Records of locating words and items

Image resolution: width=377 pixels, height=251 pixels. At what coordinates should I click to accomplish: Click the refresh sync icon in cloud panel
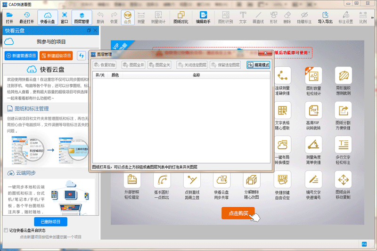click(82, 56)
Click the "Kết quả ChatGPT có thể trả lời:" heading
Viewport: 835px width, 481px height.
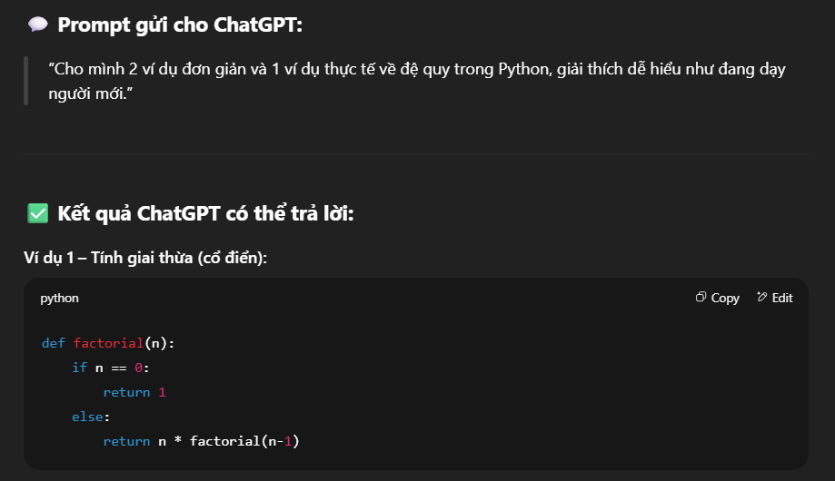tap(205, 213)
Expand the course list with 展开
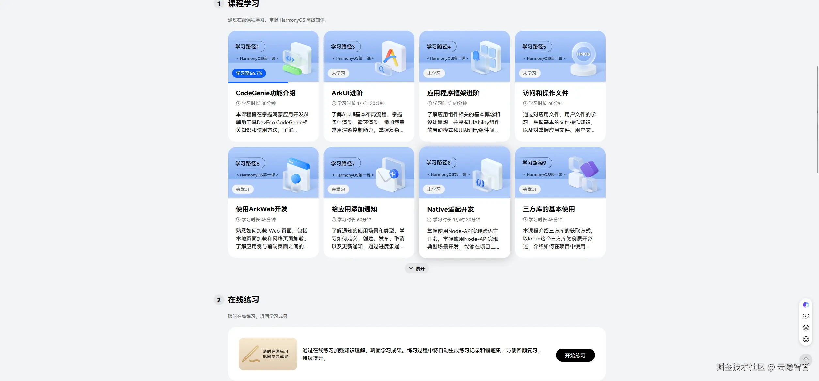The image size is (819, 381). coord(417,268)
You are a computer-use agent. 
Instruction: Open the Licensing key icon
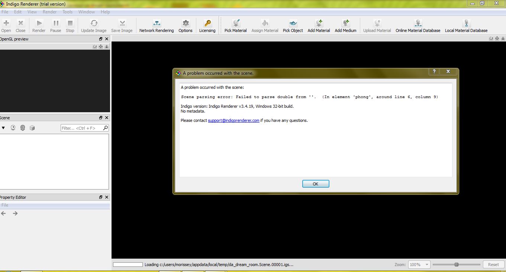pyautogui.click(x=207, y=23)
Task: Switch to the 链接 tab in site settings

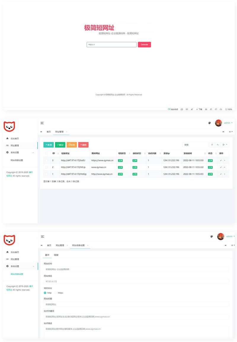Action: pos(56,255)
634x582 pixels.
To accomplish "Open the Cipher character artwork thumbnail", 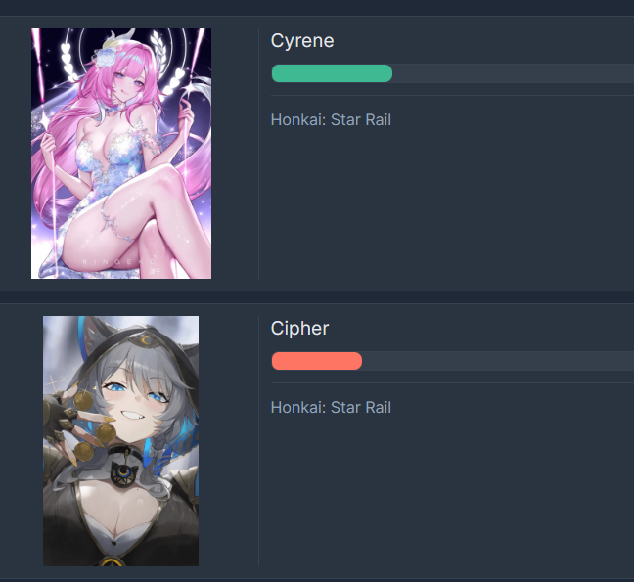I will tap(121, 441).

### TASK BRIEF
Reproduce the items from the start through the line containing "The image size is (819, 381). coord(417,268)", both ends included, swapping "course list" for "module list" and keeping everything else unchanged. Leave the pictures out of your reproduction.

### CORRECT OUTPUT
Image resolution: width=377 pixels, height=251 pixels. At what coordinates should I click to accomplish: Click the refresh sync icon in cloud panel
click(82, 56)
Click the "Kết quả ChatGPT có thể trả lời:" heading
Viewport: 835px width, 481px height.
tap(205, 213)
Expand the module list with 展开
The image size is (819, 381). coord(417,268)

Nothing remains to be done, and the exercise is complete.